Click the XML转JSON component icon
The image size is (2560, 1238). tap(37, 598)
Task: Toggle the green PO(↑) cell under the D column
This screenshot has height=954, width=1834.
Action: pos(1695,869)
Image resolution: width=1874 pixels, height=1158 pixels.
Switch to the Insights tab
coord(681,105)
__________________________________________________
Set down the whole listing once more, precisely as written.

▸ **SOLVED PROBLEM**
Click the XML转JSON component icon
The image size is (2560, 1238). tap(37, 598)
Task: Toggle the green PO(↑) cell under the D column
This screenshot has height=954, width=1834.
Action: pos(1695,869)
Image resolution: width=1874 pixels, height=1158 pixels.
Switch to the Insights tab
coord(681,105)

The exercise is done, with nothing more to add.